Benign nodular hyperplasia - Case 41.

Marine-Lenhart syndrome in an operated patient

Nodular goiter


Clinical presentation: a 58-year-old woman who underwent bilateral thyroid operation 12 years earlier for a benign multinodular goiter. She requested a follow-up examination of a recurrent nodule known for years. She had no complaints.

Palpation: no abnormality.

Functional state: hyperthyroidism with TSH-level 0.01 mIU/L, FT4 41.9 pM/L.

Ultrasonography: the right lobe was hypoechogenic with an echonormal area. There were multiple hypoechogenic and hyperechogenic nodules in the left lobe. The hypoechogenic nodule in the lower pole of left lobe presented increased intranodular blood flow. This lesion was examined cytologically. In contrast with the usual finding in an operated thyroid the vascularization of the extranodular part of the thyroid was increased.

Cytological picture: no colloid in the background.
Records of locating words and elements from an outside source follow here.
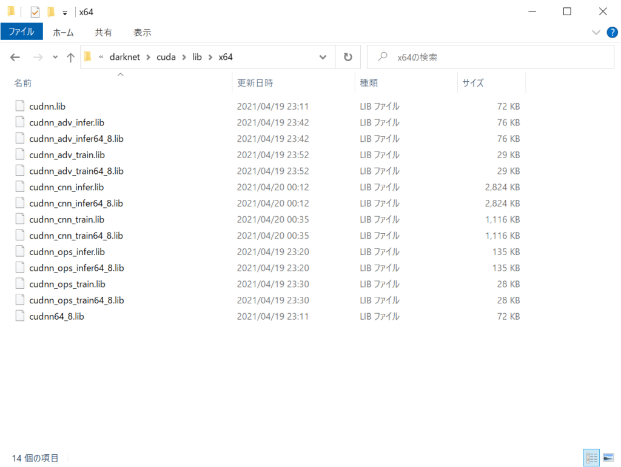The image size is (621, 467).
Task: Click the up-folder arrow icon
Action: 70,57
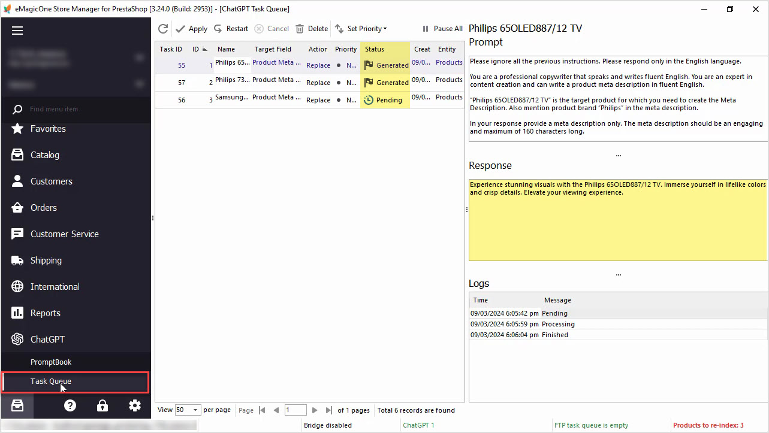Click the store icon at bottom left
769x433 pixels.
coord(17,405)

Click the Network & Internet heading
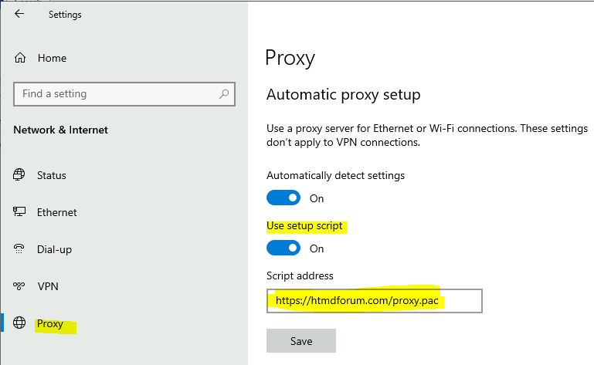(61, 130)
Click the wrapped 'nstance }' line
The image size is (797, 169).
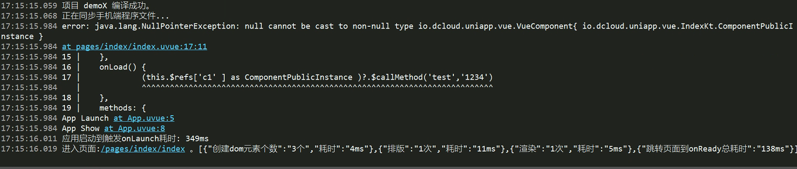tap(22, 36)
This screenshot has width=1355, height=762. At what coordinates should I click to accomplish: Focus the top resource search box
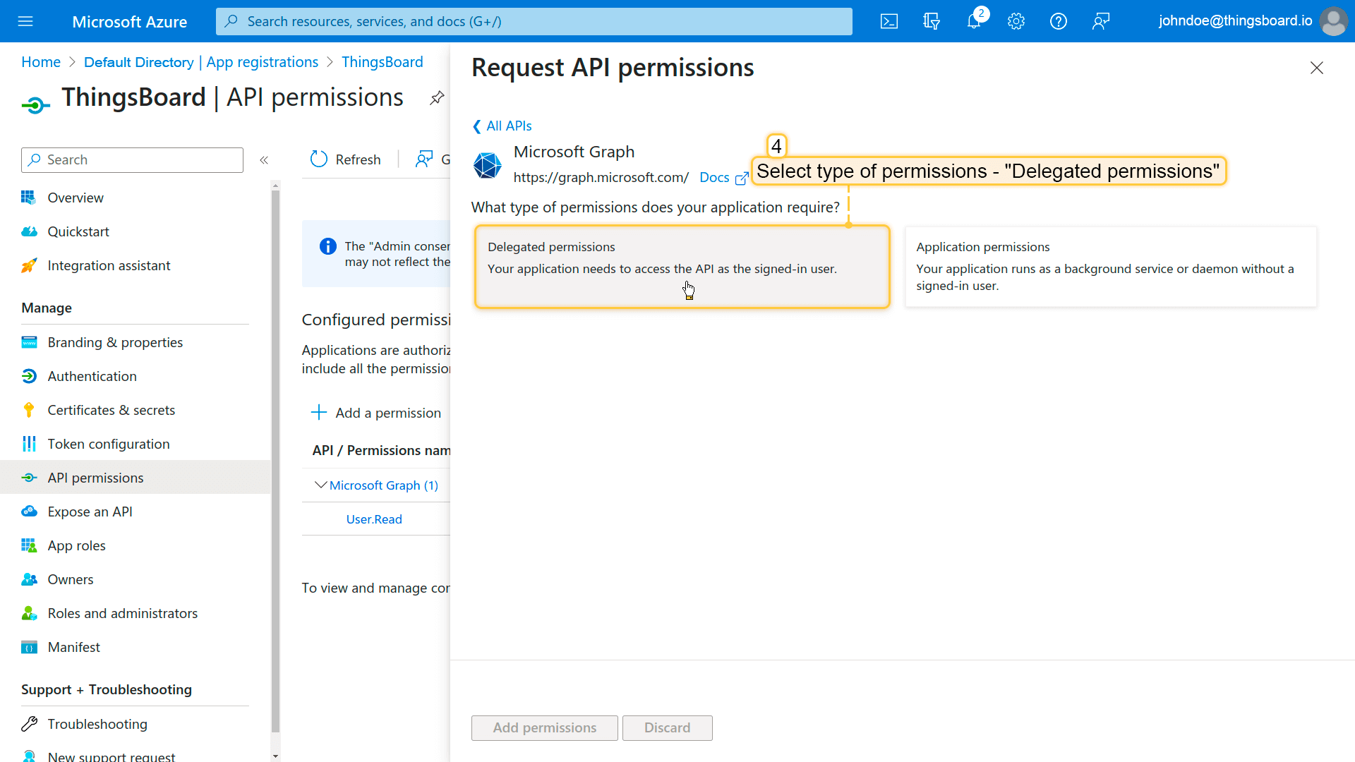[534, 21]
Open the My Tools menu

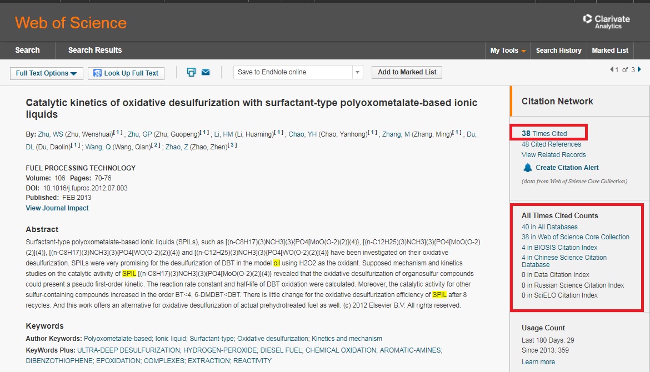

Thyrocytes in small groups predominantly in normofollicles. Thyrocytes present anisonucleosis and vacuolization and oxyphilic metaplasia.

Combined clinical-sonographic-cytological diagnosis: a benign lesion with great probability.

TSAb: yielded elevated level.

Scintigraphy disclosed an autonomously functioning in the left thyroid.

Clinical diagnosis: hyperthyroidism caused by Marine-Lenhart syndrome, i.e. combination of Graves' disease and autonomously functioning nodular goiter. Recurrent multinodular goiter.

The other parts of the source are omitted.